### WHAT IS NEEDED
Leave out every picture and set down, exactly, the lines below from the one holding "Viewport: 576px width, 616px height." up to and including the one holding "The height and width of the screenshot is (515, 635).".

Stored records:
---

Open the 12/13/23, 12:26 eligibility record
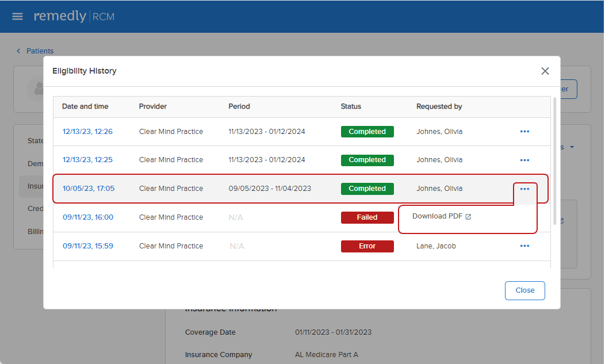605x364 pixels. pyautogui.click(x=87, y=132)
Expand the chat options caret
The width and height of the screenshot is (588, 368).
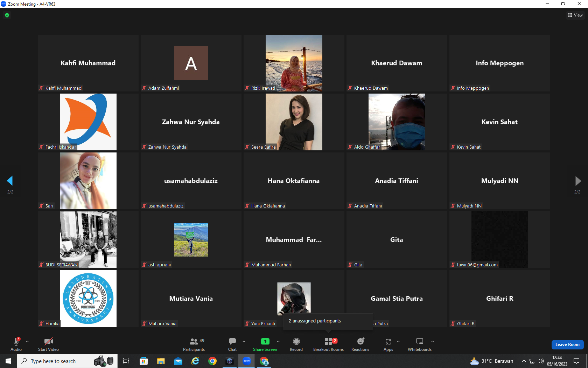tap(244, 341)
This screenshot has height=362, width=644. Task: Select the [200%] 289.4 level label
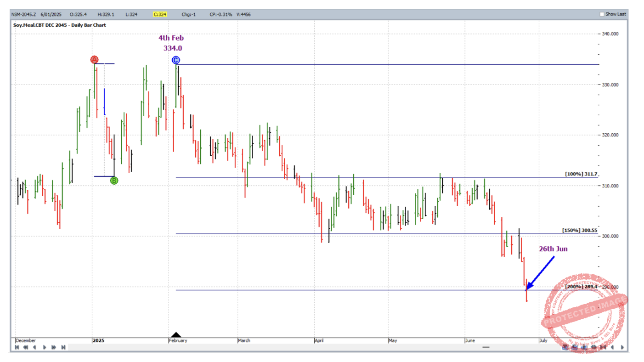(x=581, y=287)
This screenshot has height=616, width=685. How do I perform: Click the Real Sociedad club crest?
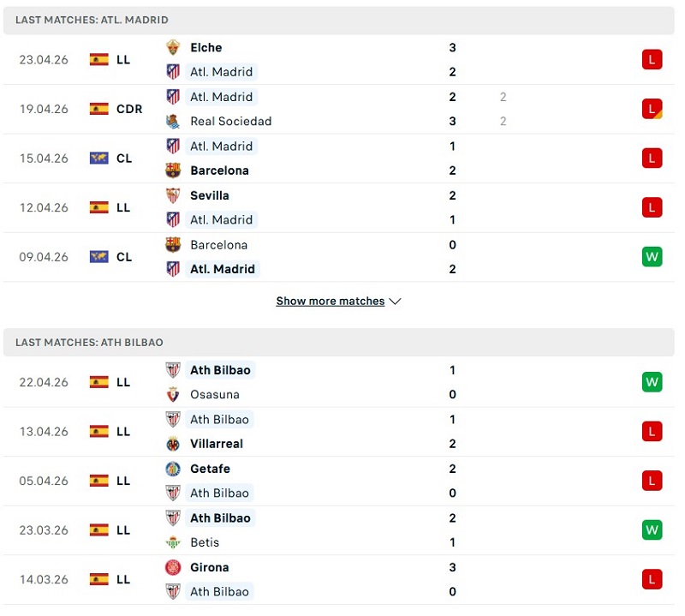(174, 122)
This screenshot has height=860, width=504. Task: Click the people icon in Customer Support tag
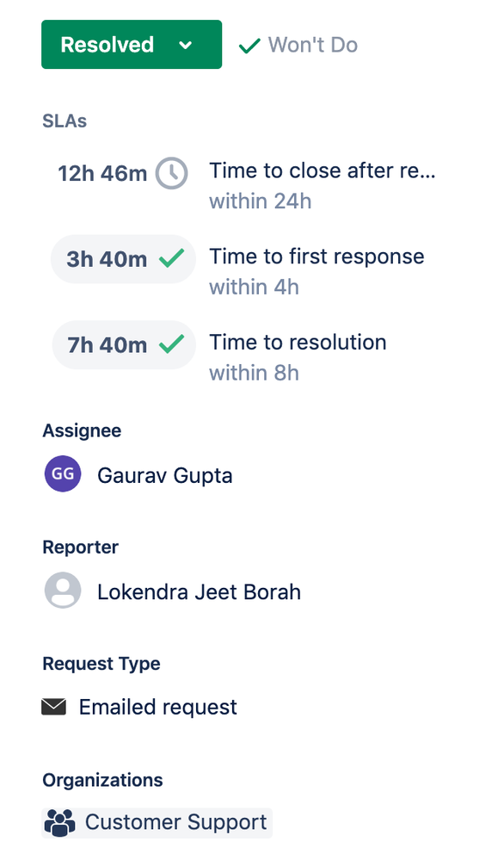pos(58,821)
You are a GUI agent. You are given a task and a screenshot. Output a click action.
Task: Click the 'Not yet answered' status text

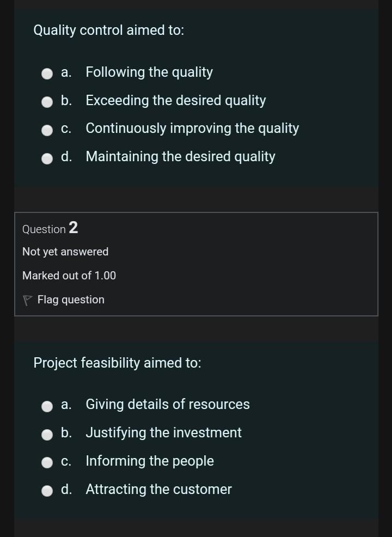point(65,252)
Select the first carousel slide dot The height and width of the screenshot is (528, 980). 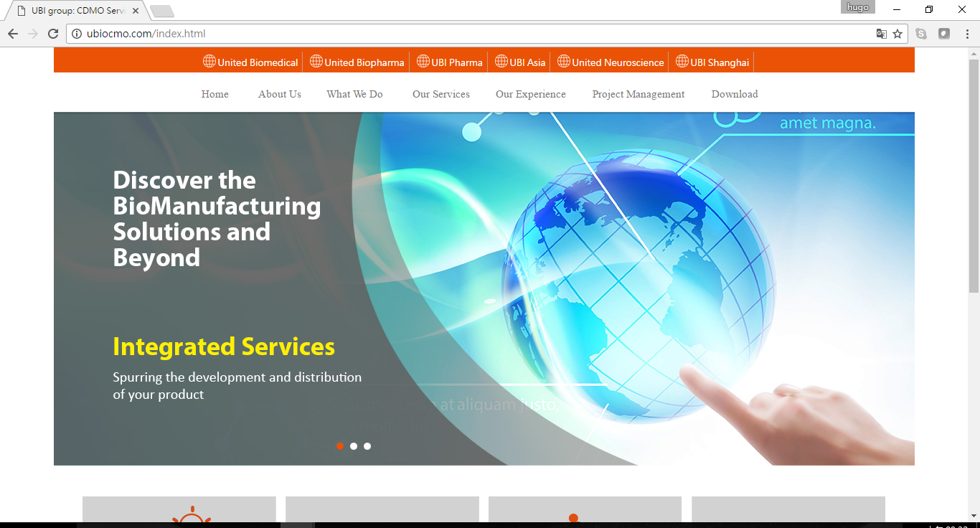tap(340, 446)
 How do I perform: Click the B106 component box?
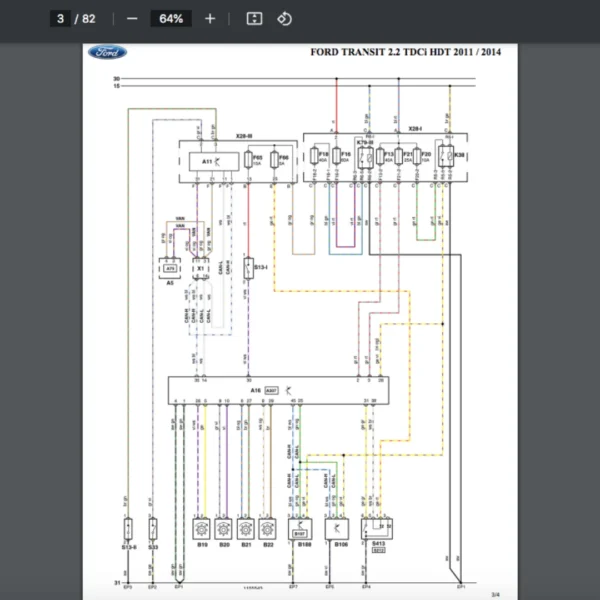(x=339, y=528)
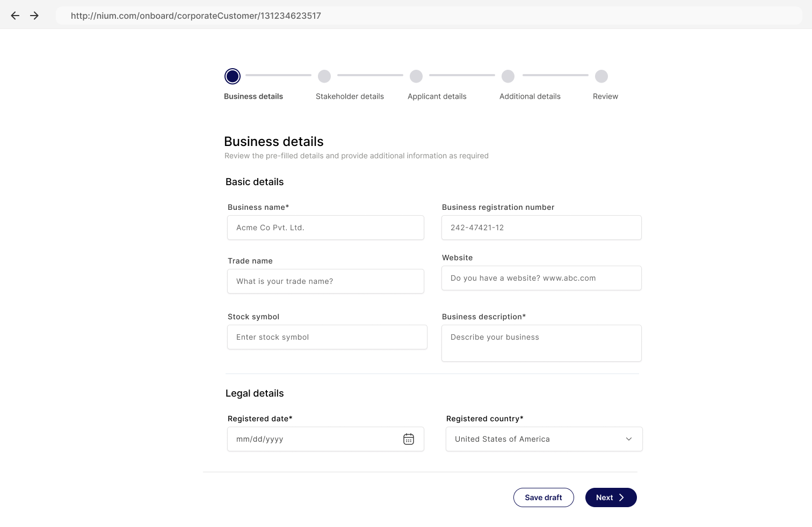The height and width of the screenshot is (527, 812).
Task: Click the browser back arrow
Action: point(15,15)
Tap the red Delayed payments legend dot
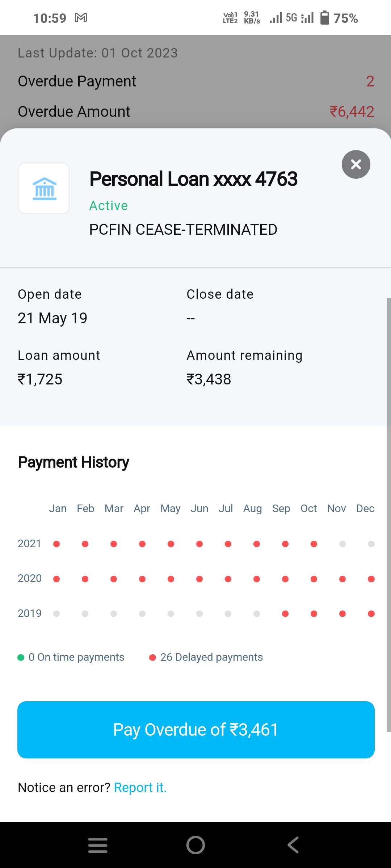 [x=153, y=658]
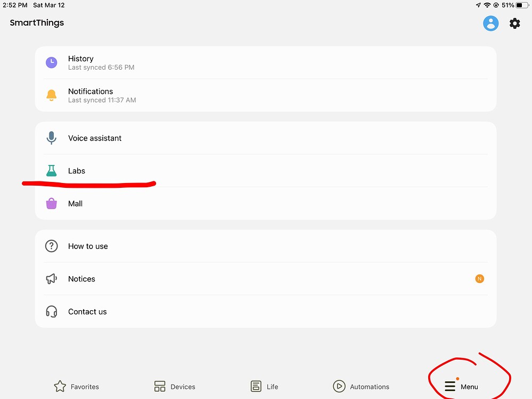
Task: Click the How to use question mark icon
Action: coord(51,246)
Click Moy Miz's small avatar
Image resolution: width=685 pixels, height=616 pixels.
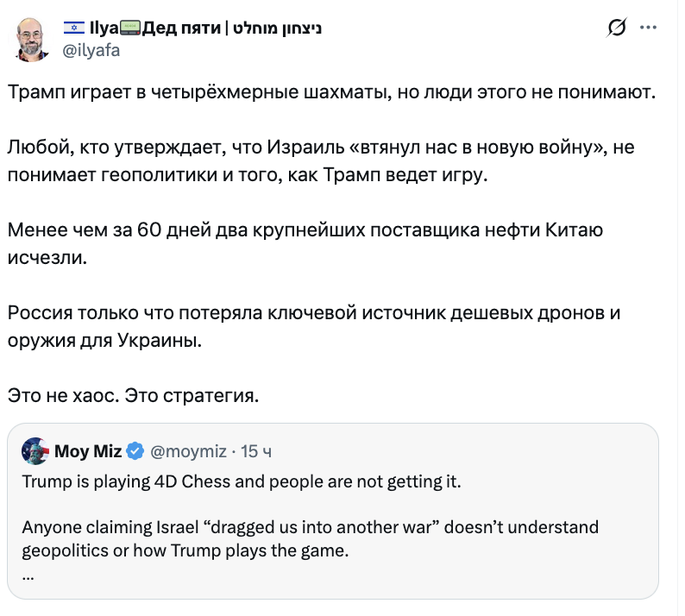[35, 450]
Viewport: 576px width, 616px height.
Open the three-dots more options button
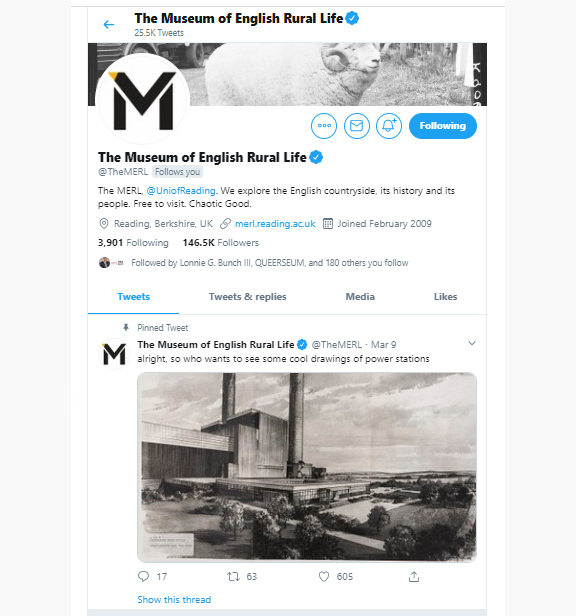324,126
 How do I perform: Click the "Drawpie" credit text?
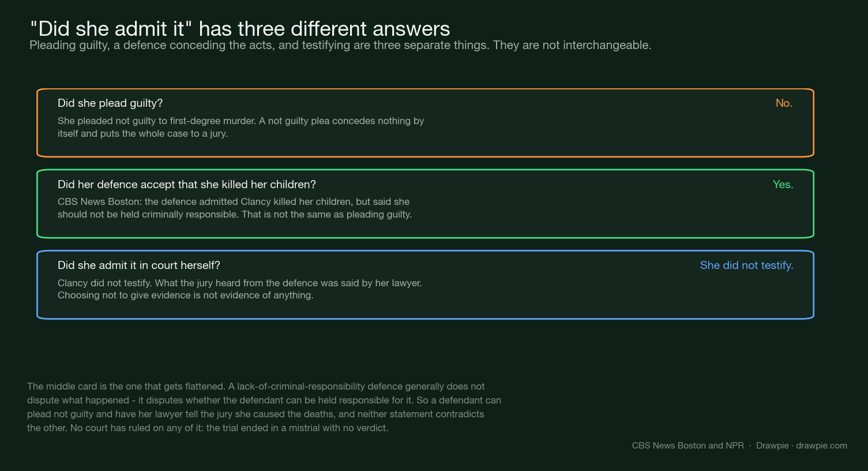(772, 446)
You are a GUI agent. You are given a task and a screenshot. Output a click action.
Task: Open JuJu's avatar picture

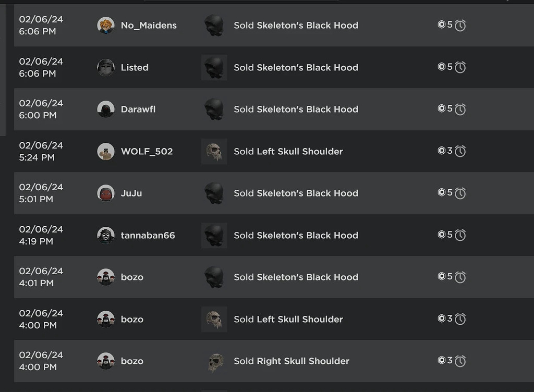coord(106,192)
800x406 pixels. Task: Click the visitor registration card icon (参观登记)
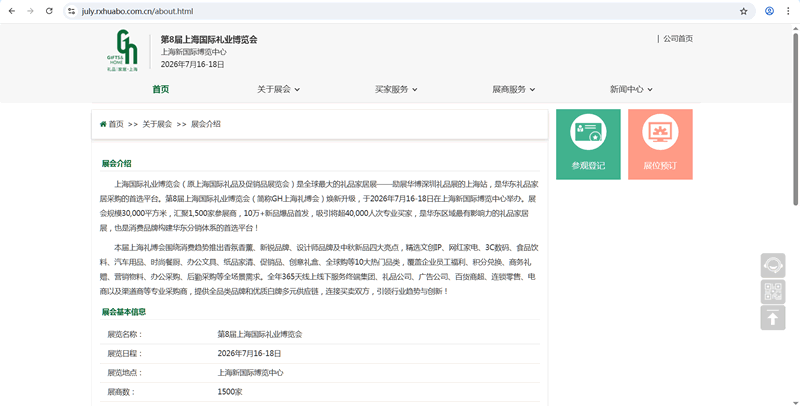point(587,133)
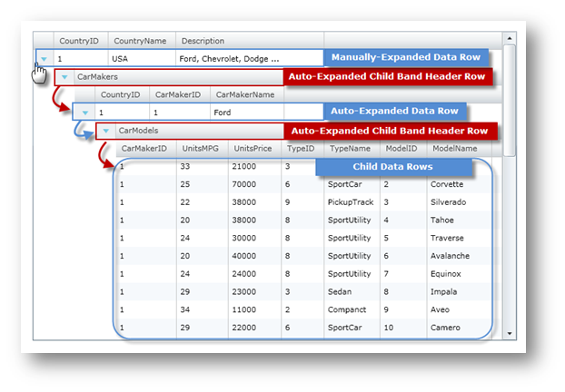Click the Silverado model cell
The height and width of the screenshot is (392, 565).
pyautogui.click(x=449, y=201)
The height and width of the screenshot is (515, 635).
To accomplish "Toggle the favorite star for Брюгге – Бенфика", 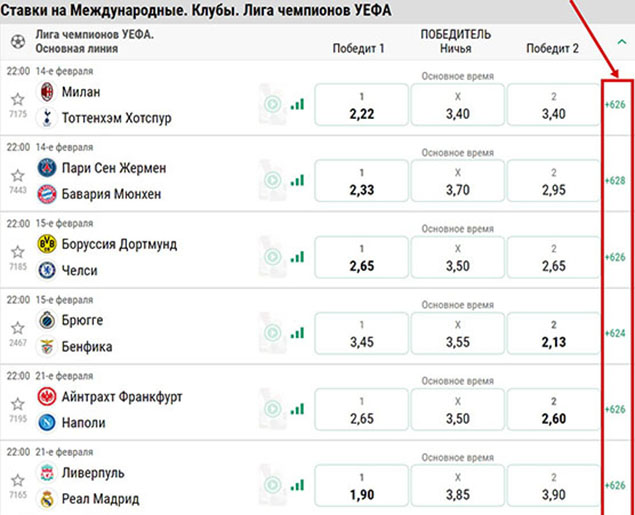I will tap(17, 327).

---

### ANSWER TO THIS EXERCISE
Viewport: 576px width, 616px height.
Open the three-dots more options button
324,126
 How do I perform: Click the "Drawpie" credit text?
(772, 446)
You are a GUI agent. You are given a task and a screenshot. Output a click action.
Task: Open JuJu's avatar picture

coord(106,192)
800x406 pixels. Task: Click the visitor registration card icon (参观登记)
point(587,133)
Click the Silverado model cell
The height and width of the screenshot is (392, 565).
pyautogui.click(x=449, y=201)
The height and width of the screenshot is (515, 635).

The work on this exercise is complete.